UK - A Californian Assembly-man has publicly slated the state's two largest public pension funds for failing to face up to a mounting fiscal crisis.
As exclusively revealed in Global Pensions last month, Assemblyman Keith Richman wrote a letter to California Public Employees’ Retire-ment System (CalPERS) CEO Fred Buenrostro calling for a ‘performance audit’ on the US$200bn fund.
In that letter, delivered mid-December, Richman claimed there was “evidence in the public record that some material departures from industry regulations and best practices had occurred that warranted full investigative and corrective action.”
Dan Pellissier, chief of staff for Assemblyman Richman also accused CalPERS of ‘basically cooking the books’. “We have documents that show CalPERS used data more than two years old when providing analyses of benefit increases for local government, and that is a direct violation of Government Accounting Standards Board (GASB) standards,” he said.
But CalPERS denied the accusation, and said all its actuarial staff’s work was fully audited and complied with all GASB rules and regulations.CalPERS said that Rich-man’s letter made no mention of the fact that two independent audits are performed on CalPERS annually.
“The independent actuarial audit consistently finds that the CalPERS actuarial work is completed in a professional, accurate and complete manner,” said a CalPERS spokesman.
Richman’s office also singled out the $132bn California State Teachers’ Retirement System(CalSTRS) for criticism.
“They are in serious trouble, both CalSTRS and CalPERS, and they are trying to act like they’re not,” said Pellissier.
CalSTRS currently has unfunded liabilities of over $24bn, while at a recent board meeting it emerged that figure could rise to $212bn by 2034. But a CalSTRS spokesperson told Global Pensions the situation was by no means bleak: “It is not a crisis.

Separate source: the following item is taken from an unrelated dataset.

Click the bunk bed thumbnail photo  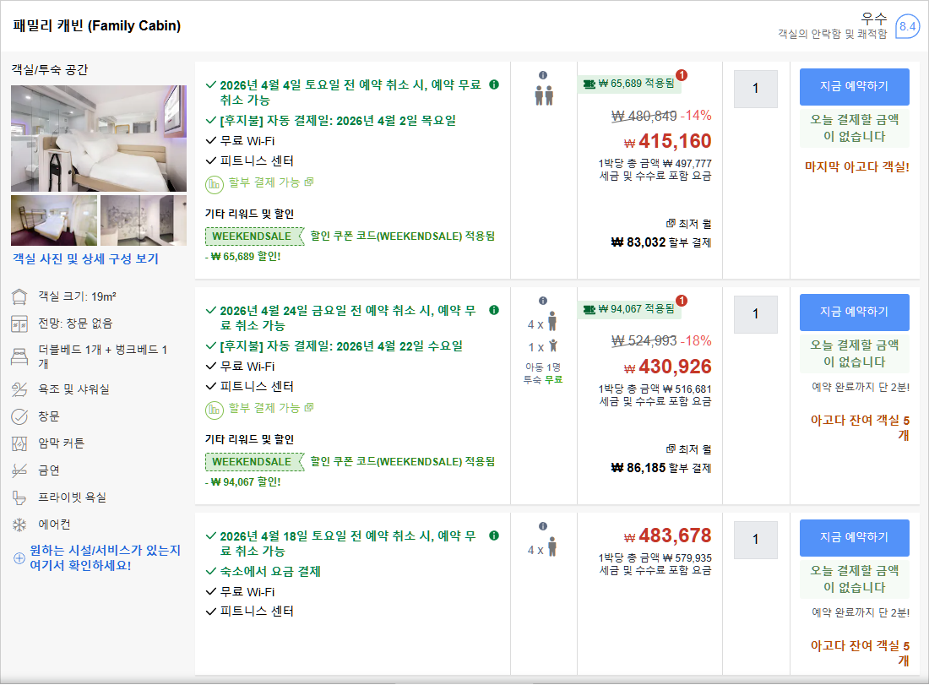(x=54, y=220)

In fact, even if the board were to do nothing about the unfunded obligation now, our members would continue to receive benefits for the next 60 years,” they said.
The CalSTRS board had voted in December to oppose Assembly Constitutional Amendment (ACA) 23 – brought forward by Assembly-man Keith Richman – which would effectively have banned DB plans for all state and local employees hired after 1 July, 2007.

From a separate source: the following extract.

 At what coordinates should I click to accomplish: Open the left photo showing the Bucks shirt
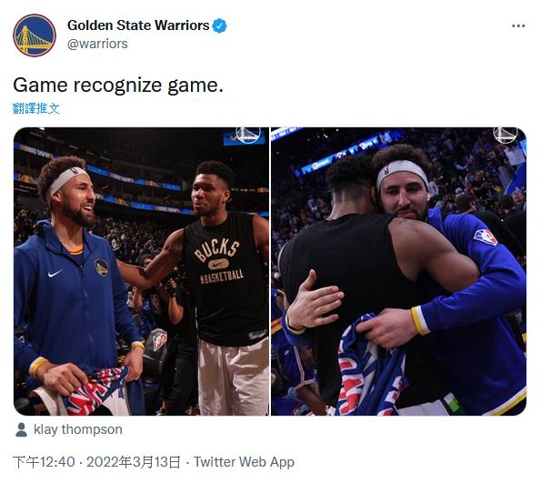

The CalSTRS spokesperson claimed ACA23 would threaten the financial stability of the fund: “Closing the DB programme and providing a new plan is not going to do anything to solve the problem the board is currently addressing. In fact it will make it worse by limiting our options in how to address it.”

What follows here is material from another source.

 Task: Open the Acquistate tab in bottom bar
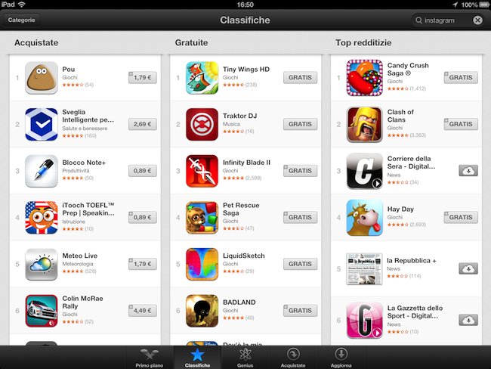click(293, 358)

Under the proposal, the current plan would be closed to contributions from new members, thereby affecting the long-term funding of benefits, the spokesperson said.
But Pellissier refuted those claims as “balderdash”.
“The fund is $24bn in the hole, and ACA23 would only stop them from making promises that we can’t afford to keep.”
He also accused CalSTRS of not giving ACA23 sufficient consideration before voting to oppose it.